- **What to produce**
Transcribe the entries word for word, starting with the first line of the entries and ending after the line that contains "(x=823, y=93)". Include that final line, and copy nothing after it.

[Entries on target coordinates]
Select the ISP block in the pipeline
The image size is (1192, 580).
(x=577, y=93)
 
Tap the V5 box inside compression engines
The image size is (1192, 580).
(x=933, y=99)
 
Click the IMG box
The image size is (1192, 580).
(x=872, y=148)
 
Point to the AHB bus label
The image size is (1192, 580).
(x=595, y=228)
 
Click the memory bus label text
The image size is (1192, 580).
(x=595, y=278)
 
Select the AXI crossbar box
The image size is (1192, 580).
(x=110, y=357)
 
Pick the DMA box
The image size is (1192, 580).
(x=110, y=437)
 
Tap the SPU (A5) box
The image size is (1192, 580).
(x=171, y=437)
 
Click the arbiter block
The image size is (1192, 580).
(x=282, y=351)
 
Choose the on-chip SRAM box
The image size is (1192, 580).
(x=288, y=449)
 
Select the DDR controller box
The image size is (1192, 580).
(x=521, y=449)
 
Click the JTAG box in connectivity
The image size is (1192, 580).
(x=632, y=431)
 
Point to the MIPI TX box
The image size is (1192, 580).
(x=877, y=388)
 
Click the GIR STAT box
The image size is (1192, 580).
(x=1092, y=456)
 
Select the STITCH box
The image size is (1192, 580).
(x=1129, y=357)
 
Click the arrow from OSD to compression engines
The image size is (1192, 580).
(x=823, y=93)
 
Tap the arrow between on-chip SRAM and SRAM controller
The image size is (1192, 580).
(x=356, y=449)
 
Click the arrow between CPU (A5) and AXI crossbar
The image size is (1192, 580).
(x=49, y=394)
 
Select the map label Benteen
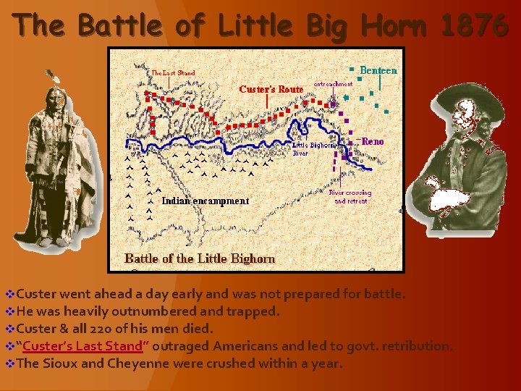click(x=378, y=70)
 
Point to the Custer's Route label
click(x=271, y=89)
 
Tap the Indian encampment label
click(x=205, y=201)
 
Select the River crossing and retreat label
click(x=350, y=197)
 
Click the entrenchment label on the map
click(x=333, y=84)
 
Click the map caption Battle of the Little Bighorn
click(x=200, y=258)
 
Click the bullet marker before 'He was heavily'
click(x=9, y=311)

- **The response**
Select the ISP block in the pipeline
The image size is (1192, 580).
(x=577, y=93)
 
Tap the V5 box inside compression engines
The image size is (1192, 580).
(x=933, y=99)
 
Click the IMG box
The image size is (1192, 580).
(x=872, y=148)
 
Point to the AHB bus label
The image size is (1192, 580).
(x=595, y=228)
 
Click the memory bus label text
The image size is (1192, 580).
(x=595, y=278)
 
Select the AXI crossbar box
The image size is (1192, 580).
(x=110, y=357)
 
Pick the DMA box
The image size is (1192, 580).
(x=110, y=437)
 
Tap the SPU (A5) box
The image size is (1192, 580).
(x=171, y=437)
 
Click the arbiter block
The image size is (1192, 580).
(x=282, y=351)
 
Choose the on-chip SRAM box
The image size is (1192, 580).
(x=288, y=449)
 
Select the DDR controller box
The image size is (1192, 580).
(x=521, y=449)
 
Click the JTAG box in connectivity
The image size is (1192, 580).
(x=632, y=431)
 
Point to the MIPI TX box
The image size is (1192, 580).
(x=877, y=388)
 
Click the GIR STAT box
The image size is (1192, 580).
(x=1092, y=456)
 
Select the STITCH box
The image size is (1192, 580).
(x=1129, y=357)
 
Click the arrow from OSD to compression engines
The image size is (1192, 580).
(x=823, y=93)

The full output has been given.